--- The exercise ---
Print the listing below word for word, leaving out the pictures.

--- Provided entries ---
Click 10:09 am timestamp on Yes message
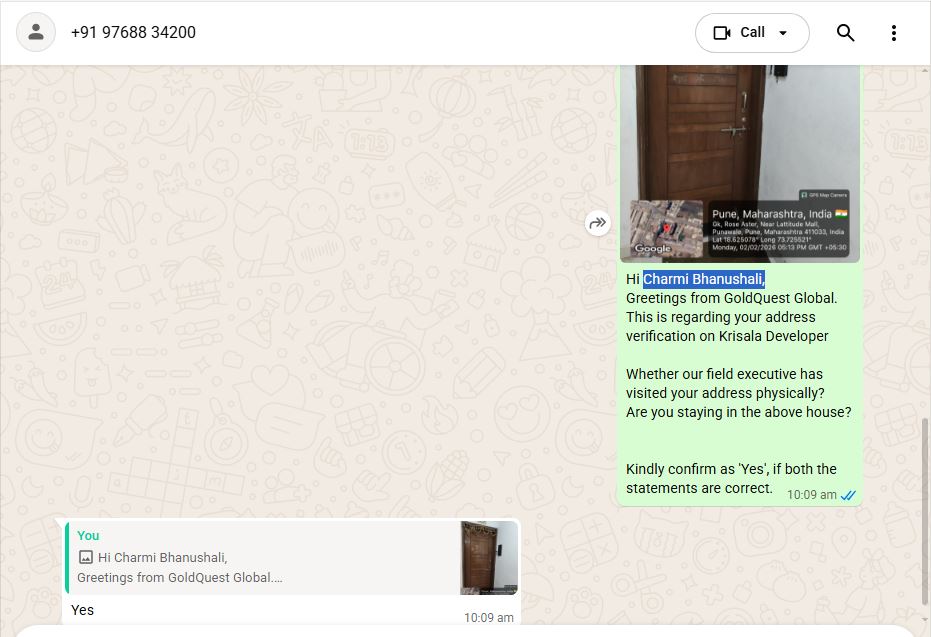The image size is (931, 637). point(489,617)
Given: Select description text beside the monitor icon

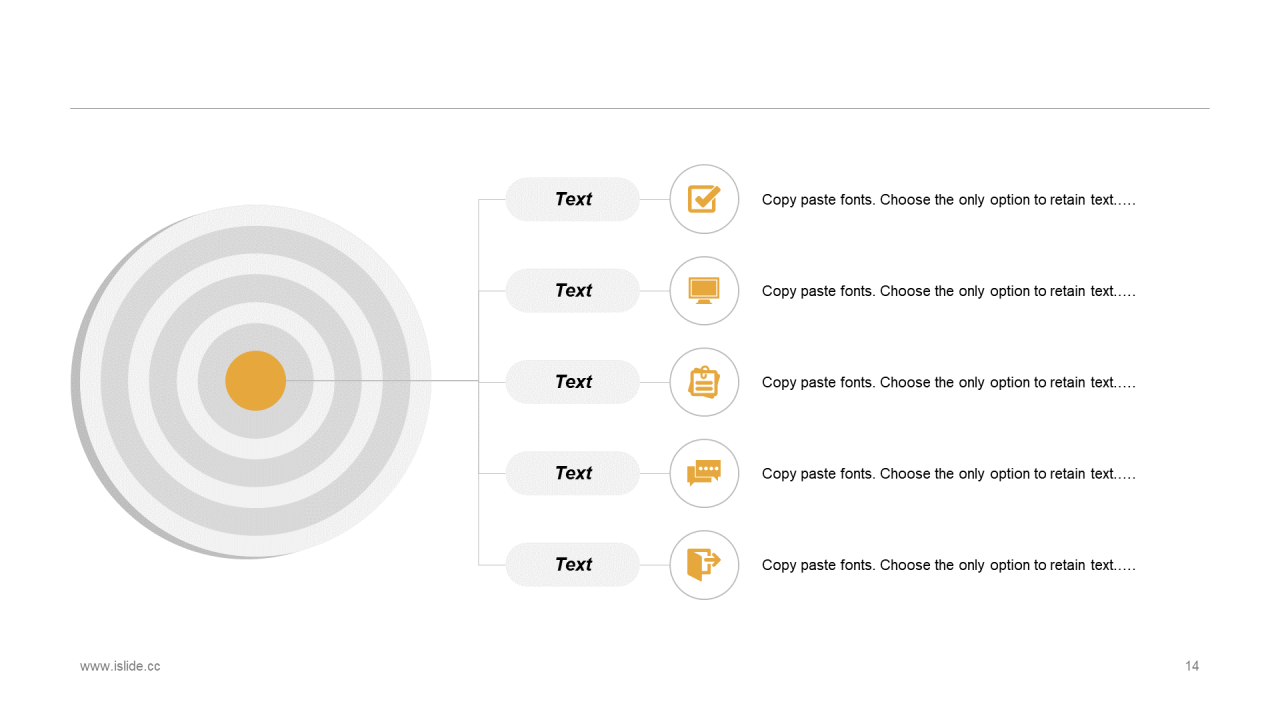Looking at the screenshot, I should [x=948, y=291].
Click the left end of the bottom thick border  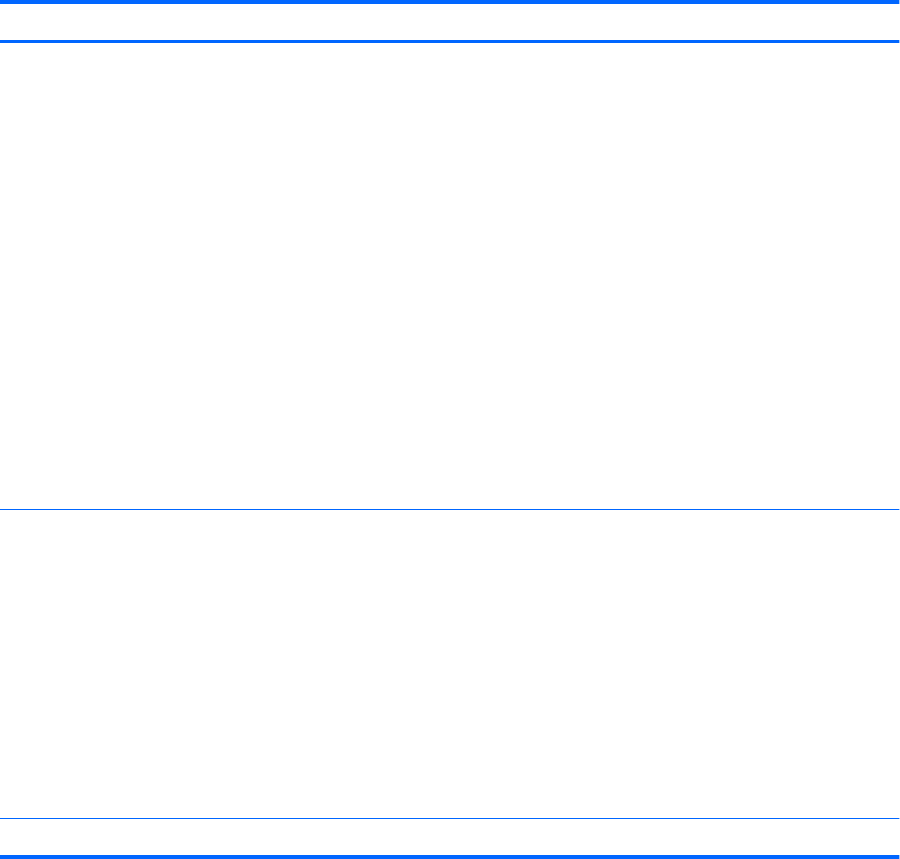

--- Answer in full ---
Click 10:09 am timestamp on Yes message
The image size is (931, 637). point(489,617)
Given: Select description text beside the monitor icon

Looking at the screenshot, I should [x=948, y=291].
Click the left end of the bottom thick border  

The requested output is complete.